Efficient Pain Recognition via Respiration Signals: A Single Cross-Attention Transformer Multi-Window Fusion Pipeline
This addresses pain assessment for clinical monitoring, but it is incremental as it applies an existing transformer method to a new physiological modality.
The paper tackled pain recognition by using respiration signals and a cross-attention transformer with multi-window fusion, showing that compact models can outperform larger ones in this task.

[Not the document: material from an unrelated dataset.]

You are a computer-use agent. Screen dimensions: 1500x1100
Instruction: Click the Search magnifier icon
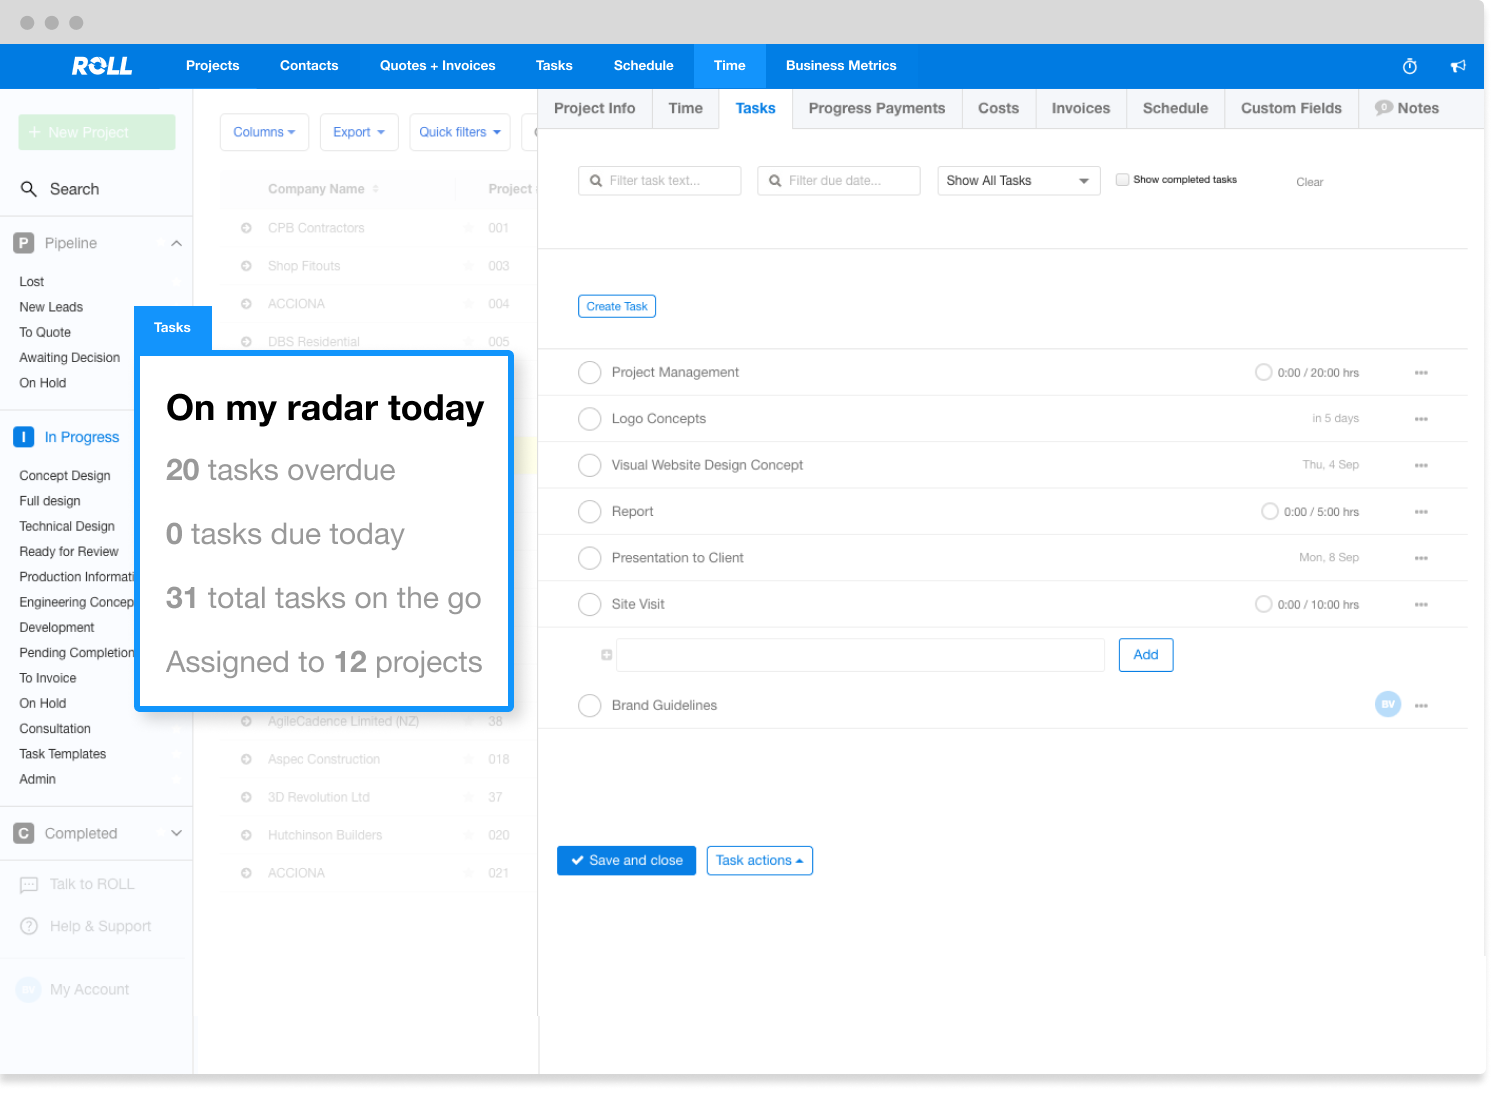(x=29, y=189)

Pain is a complex condition that affects a large portion of the population. Accurate and consistent evaluation is essential for individuals experiencing pain and supports the development of effective and advanced management strategies. Automatic pain assessment systems provide continuous monitoring, aid clinical decision-making, and aim to reduce distress while preventing functional decline. This study has been submitted to the Second Multimodal Sensing Grand Challenge for Next-Gen Pain Assessment (AI4PAIN). The proposed method introduces a pipeline that employs respiration as the input signal and integrates a highly efficient cross-attention transformer with a multi-windowing strategy. Extensive experiments demonstrate that respiration serves as a valuable physiological modality for pain assessment. Furthermore, results show that compact and efficient models, when properly optimized, can deliver strong performance, often surpassing larger counterparts. The proposed multi-window strategy effectively captures short-term and long-term features, along with global characteristics, enhancing the model's representational capacity.